Thread
#prefect-community
    Mark McDonald

    Mark McDonald

    1 year ago
    Hi - we have a flow that occasionally gets stuck in a running state until we manually cancel it. We tried using the automations feature, but we encountered this situation last night and it didn't work
    the automation should cancel the flow if does not finish after 65 minutes
    as you can see, it ran past 65 minutes, so we manually cancelled it - the automation didnt seem to do anything
    Kevin Kho

    Kevin Kho

    1 year ago
    Hey @Mark McDonald, is the flow expected to get stuck in a running state sometimes?
    About the automation, I’ll bring that up to the team
    Mark McDonald

    Mark McDonald

    1 year ago
    thanks @Kevin Kho - it's not expected to get caught in a running state. I wish I could explain why it happens. I run this flow every hour, 24 hours a day, 7 days a week. About once or twice a week, a flow run just seems to get stuck in the running state, unexplainably.
    Kevin Kho

    Kevin Kho

    1 year ago
    I see this happen when Dask itself freezes to being resource constrained. Any signs of that going on?
    Mark McDonald

    Mark McDonald

    1 year ago
    interesting - from our container insights, it looks like there is plenty of available cpu and memory.
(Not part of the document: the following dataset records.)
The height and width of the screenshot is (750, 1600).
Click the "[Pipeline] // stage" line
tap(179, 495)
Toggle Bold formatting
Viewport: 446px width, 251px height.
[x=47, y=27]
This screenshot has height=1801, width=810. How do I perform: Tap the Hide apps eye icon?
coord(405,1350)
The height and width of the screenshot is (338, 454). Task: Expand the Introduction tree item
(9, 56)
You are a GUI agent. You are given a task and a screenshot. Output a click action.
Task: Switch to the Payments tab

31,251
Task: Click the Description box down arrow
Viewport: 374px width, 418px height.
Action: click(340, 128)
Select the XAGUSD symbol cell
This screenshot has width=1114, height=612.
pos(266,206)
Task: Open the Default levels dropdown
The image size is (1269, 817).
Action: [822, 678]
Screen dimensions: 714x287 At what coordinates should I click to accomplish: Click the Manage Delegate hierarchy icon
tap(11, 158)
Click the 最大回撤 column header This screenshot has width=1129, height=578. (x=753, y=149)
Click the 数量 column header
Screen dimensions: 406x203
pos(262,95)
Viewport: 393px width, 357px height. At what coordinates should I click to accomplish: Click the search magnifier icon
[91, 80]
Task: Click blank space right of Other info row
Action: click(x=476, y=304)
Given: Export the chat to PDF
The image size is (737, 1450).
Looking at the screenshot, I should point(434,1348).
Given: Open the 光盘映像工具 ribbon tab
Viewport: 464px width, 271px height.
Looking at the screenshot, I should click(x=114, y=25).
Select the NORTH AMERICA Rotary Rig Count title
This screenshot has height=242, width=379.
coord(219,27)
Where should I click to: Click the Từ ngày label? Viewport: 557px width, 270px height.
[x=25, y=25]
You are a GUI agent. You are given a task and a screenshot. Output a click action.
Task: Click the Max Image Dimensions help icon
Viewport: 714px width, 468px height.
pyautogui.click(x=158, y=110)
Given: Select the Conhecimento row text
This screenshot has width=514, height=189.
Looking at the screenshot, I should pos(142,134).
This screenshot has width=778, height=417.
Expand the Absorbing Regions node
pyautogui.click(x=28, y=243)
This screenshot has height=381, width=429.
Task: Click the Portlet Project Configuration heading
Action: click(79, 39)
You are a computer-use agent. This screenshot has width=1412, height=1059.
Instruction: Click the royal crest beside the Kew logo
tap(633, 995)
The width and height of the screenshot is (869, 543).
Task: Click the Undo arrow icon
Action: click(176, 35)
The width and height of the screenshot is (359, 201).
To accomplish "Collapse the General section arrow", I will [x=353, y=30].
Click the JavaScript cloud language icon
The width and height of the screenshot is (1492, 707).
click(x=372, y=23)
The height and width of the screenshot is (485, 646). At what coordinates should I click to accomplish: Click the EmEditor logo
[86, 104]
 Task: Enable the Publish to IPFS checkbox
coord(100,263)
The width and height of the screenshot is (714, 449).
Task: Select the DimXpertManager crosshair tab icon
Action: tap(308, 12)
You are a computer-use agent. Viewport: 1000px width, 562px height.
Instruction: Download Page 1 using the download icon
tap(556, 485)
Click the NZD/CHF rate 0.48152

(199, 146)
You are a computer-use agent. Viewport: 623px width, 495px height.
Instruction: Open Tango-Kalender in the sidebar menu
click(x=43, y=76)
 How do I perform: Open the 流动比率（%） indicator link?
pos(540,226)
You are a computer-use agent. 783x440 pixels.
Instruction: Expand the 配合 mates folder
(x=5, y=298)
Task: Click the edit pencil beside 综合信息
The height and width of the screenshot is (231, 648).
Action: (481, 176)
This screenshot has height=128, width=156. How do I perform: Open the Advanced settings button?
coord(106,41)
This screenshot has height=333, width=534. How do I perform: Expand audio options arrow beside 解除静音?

I will try to dig into this deeper today
    Michael Adkins

    Michael Adkins

    1 year ago
    Hey @Mark McDonald -- Could you do me a favor and give me the flow run id that was not cancelled and in the interactive API query for the hook and share the one for that automation? e.g.
    query {
      hook {
        action_id
        id
        event_tags
        event_type
      }
    }
    Mark McDonald

    Mark McDonald

    1 year ago
    sure - @Michael Adkins this is the flow run that was not cancelled by the automation 7f066f3b-7e0e-453a-a925-6a5f5d1ee485
    this is the response for the automation
    {
      "data": {
        "hook": [
          {
            "action_id": "e9e1ef7a-3b1a-4526-88de-c4318021194a",
            "id": "066c67bb-f3cf-465a-93e0-2fa39e37a2e7",
            "event_tags": {
              "flow_sla_config_id": [
                "24426ad8-c36a-41f0-a97f-3e0f1ea25efe"
              ]
            },
            "event_type": "FlowSLAFailedEvent"
          }
        ]
      }
    }
    Michael Adkins

    Michael Adkins

    1 year ago
    Great thanks, I'll look into some logs and get back to you
    I'm continuing to investigate this, just fyi
    Hey @Mark McDonald -- just to confirm, this run started after you created the automation right?
    Could you also show me:
    query {
      flow_sla_config {
        id
        kind
        flow_groups {
          id
        }
        duration_seconds
      }
    }
    Mark McDonald

    Mark McDonald

    1 year ago
    @Michael Adkins confirmed
    {
      "data": {
        "flow_sla_config": [
          {
            "id": "4766b0e8-f8bb-46b3-9bbe-2aac4ec14082",
            "kind": "STARTED_NOT_FINISHED",
            "flow_groups": [
              {
                "id": "0fb8a078-86f5-4812-b7df-f86d462feb9d"
              }
            ],
            "duration_seconds": 3600
          },
          {
            "id": "24426ad8-c36a-41f0-a97f-3e0f1ea25efe",
            "kind": "STARTED_NOT_FINISHED",
            "flow_groups": [
              {
                "id": "49876534-8f63-45e6-96cd-b09ba1344fc8"
              }
            ],
            "duration_seconds": 3900
          }
        ]
      }
    }
    I think the one with duration is 3600 is what I initially created, and then I updated it to a duration of 3900
    again, this was all done before the flow that should have been cancelled ran
    Michael Adkins

    Michael Adkins

    1 year ago
    Hey @Mark McDonald -- so it looks like the flow group
    49876534-8f63-45e6-96cd-b09ba1344fc8
    does not exist which would be why your SLA was not enforced. Your flow run belongs to the flow group
    22f322dd-0201-4769-9246-2a1b6551527c
    -- did you delete the flow group after creating the automation and register a new one?
    Mark McDonald

    Mark McDonald

    1 year ago
    so - that's an interesting point, we have multiple projects for our different environments. We have a uat and a prod project that has separate flows by the same name
    so, because the UI doesn't allow you to select the project, I assumed you were querying based on flow name
    afaik, we never deleted a flow group for this particular flow. We redeploy the flow approximately 1x per week, but the flow group never changes
    ahh - ok I think I had the wrong project @Michael Adkins - sorry about that I didn't see the "project name" in the top right corner when I set this up
    consider this issue closed - I will let you know if the automation is successful the next time this flow runs past the sla
    thank you for the help, and apologies for the false alarm
    Michael Adkins

    Michael Adkins

    1 year ago
    No problem! Glad we got it sorted out.